Senin, 17 Februari 2020, mahasiswa asal Samarinda yang menempuh pendidikan di Tiongkok, disambut Wali Kota Samarinda Syaharie Jaang. Dijamu di Rumah Jabatan (Rumjab) Wali Kota Samarinda, Jalan S Parman.

Sebelum kembali ke Kota Tepian, kelima mahasiswa tersebut dikarantina di Natuna, Kepulauan Riau, selama 14 hari.

"Kami sudah melihat secara rasional. Alhamdulillah, anak-anak kita semua sehat. Jadi sebenarnya tidak ada masalah. Setelah dikarantina pun sehat semua dan baik," ucap Jaang kepada kaltimkece.id, setelah menyambut kedatangan para mahasiswa tersebut.

Pertemuan pagi itu memang sengaja digagas.
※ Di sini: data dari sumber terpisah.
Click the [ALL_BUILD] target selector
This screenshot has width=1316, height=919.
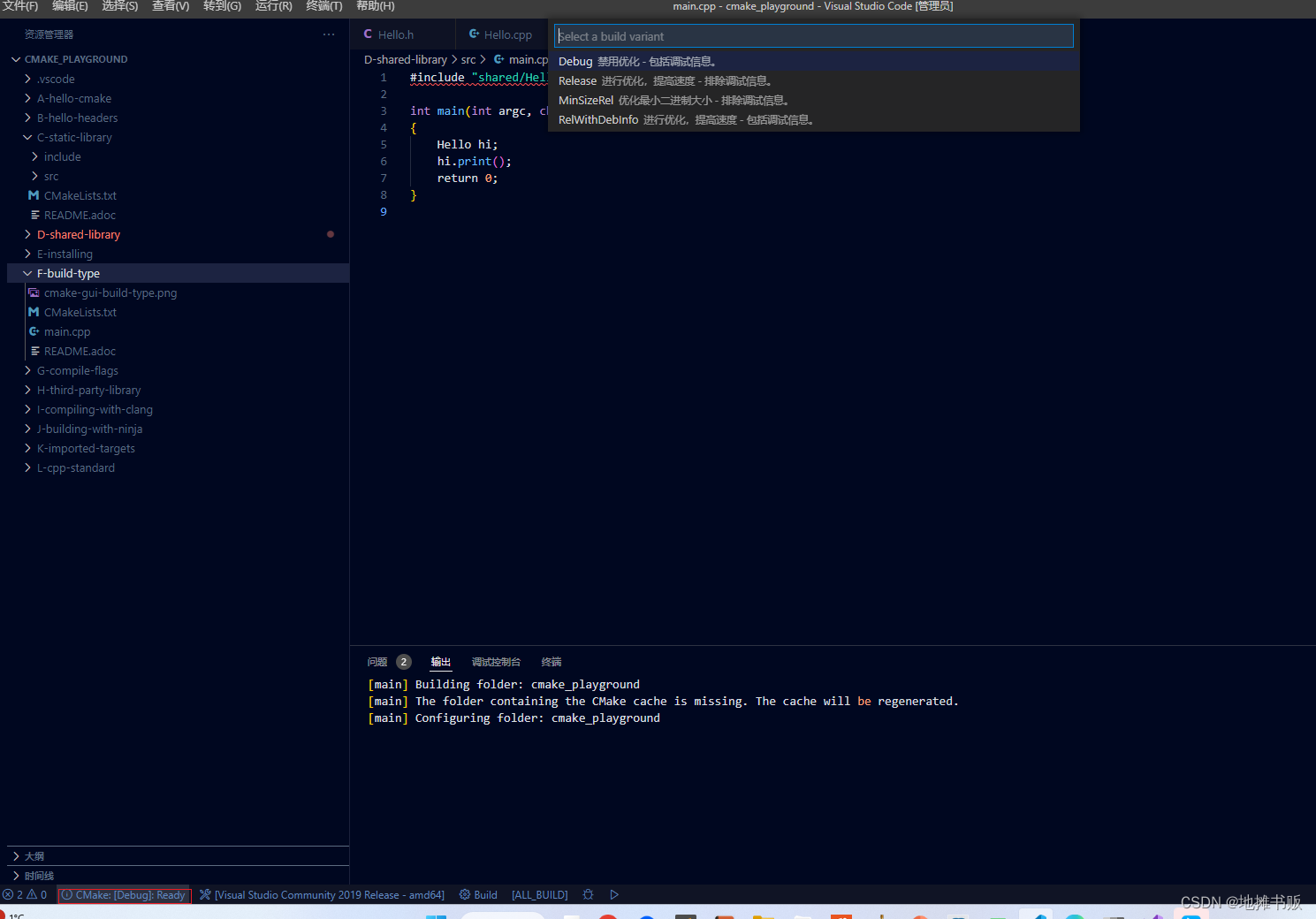coord(539,894)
Jaang sebelumnya tak sempat menyambut langsung ketika kelimanya tiba Bandara APT Pranoto, Samarinda, Minggu, 16 Februari 2020.

Saat ini seluruh mahasiswa tersebut yang kelimanya menempuh pendidikan kedokteran, belum bisa memastikan waktu kembali ke Tiongkok. Untuk saat ini, proses belajar-mengajar hanya dilakukan dengan sistem online.
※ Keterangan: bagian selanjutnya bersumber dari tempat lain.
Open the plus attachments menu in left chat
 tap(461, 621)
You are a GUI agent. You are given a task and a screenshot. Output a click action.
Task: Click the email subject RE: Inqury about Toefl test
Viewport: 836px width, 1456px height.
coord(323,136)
"Anak-anak ini paling tinggi semester 8. Karena kedokteran jadi cukup lama. Semoga kuliahnya juga cepat selesai. Alhamdulillah, di antara mereka ada yang dapat beasiswa,” lanjut Jaang.
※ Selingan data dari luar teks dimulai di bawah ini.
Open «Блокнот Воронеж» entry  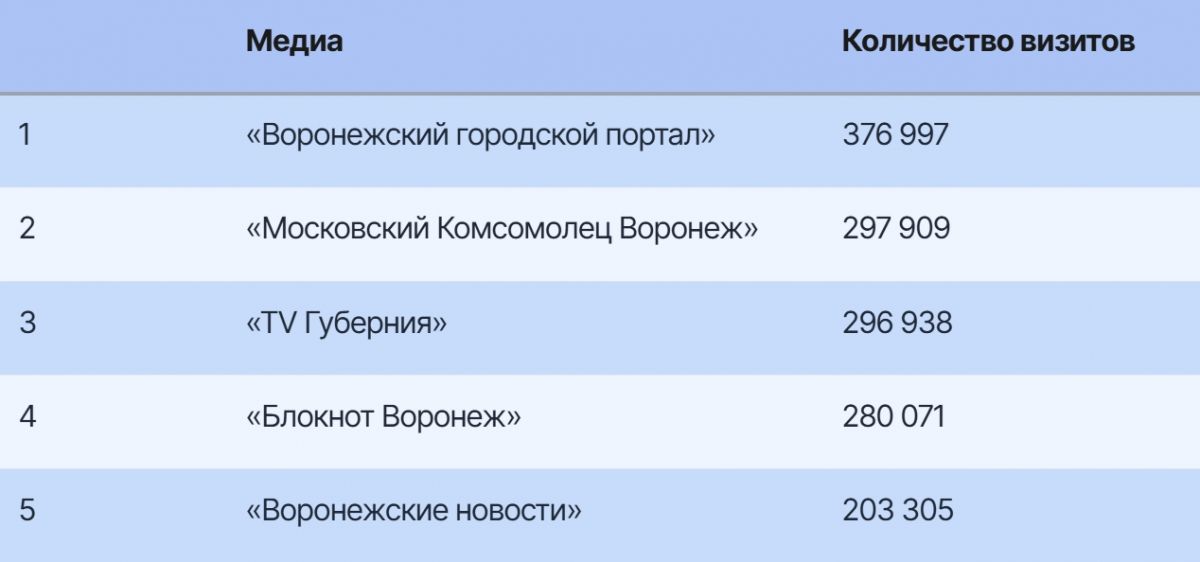pyautogui.click(x=383, y=416)
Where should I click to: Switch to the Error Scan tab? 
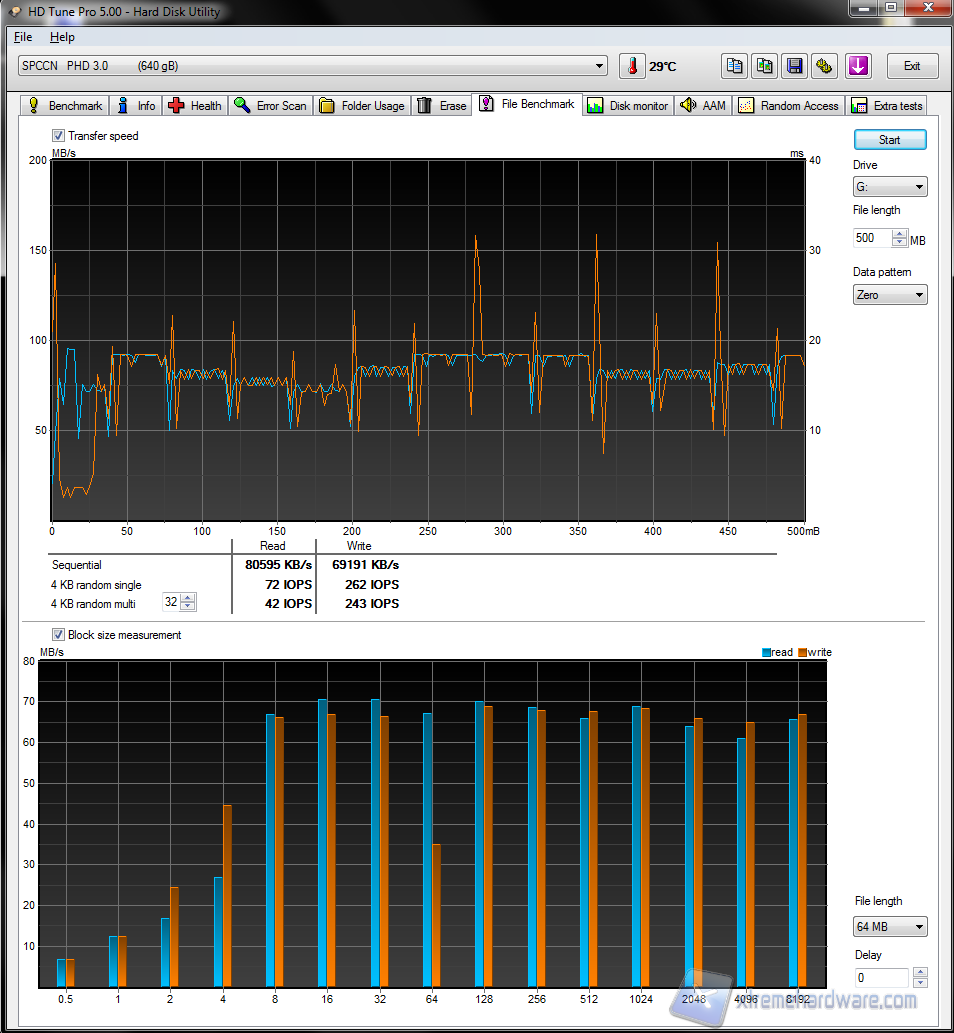pyautogui.click(x=270, y=105)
Dalam kesempatan tersebut, Jaang mengajak masyarakat Ibu Kota Kaltim bersama-sama mendoakan kondisi Tiongkok. Di sana masih banyak warga Indonesia, terkhusus Samarinda. Tidak hanya mahasiswa. Tapi juga para pekerja dan pengusaha.

"Kami juga mendoakan semoga kondisi di Wuhan cepat pulih. Berjalan dengan baik dan teratasi. Karena anak-anak Indonesia banyak yang ada di sana. Saat sekarang mahasiswa saja ada 300. Belum lagi yang bermukim dan berusaha di sana,” bebernya.

Seminggu Kelaparan

Rizka Nurazizah, mahasiswi Fakultas Kedokteran Hubei Polytechnic University di Kota Huangshi, Tiongkok, mengungkapkan bahwa pertemuan wali kota Samarinda, selain membahas kondisi Tiongkok, juga membahas saat masa-masa karantina. Pemkot pun mulai menawarkan komitmen setelah lulus dari Tiongkok untuk mengabdi di Kota Tepian.

"Kami ada cerita juga kalau kembali ke daerah ingin mengabdi. Karena kami semua ini adalah dari mahasiswi kedokteran," terangnya.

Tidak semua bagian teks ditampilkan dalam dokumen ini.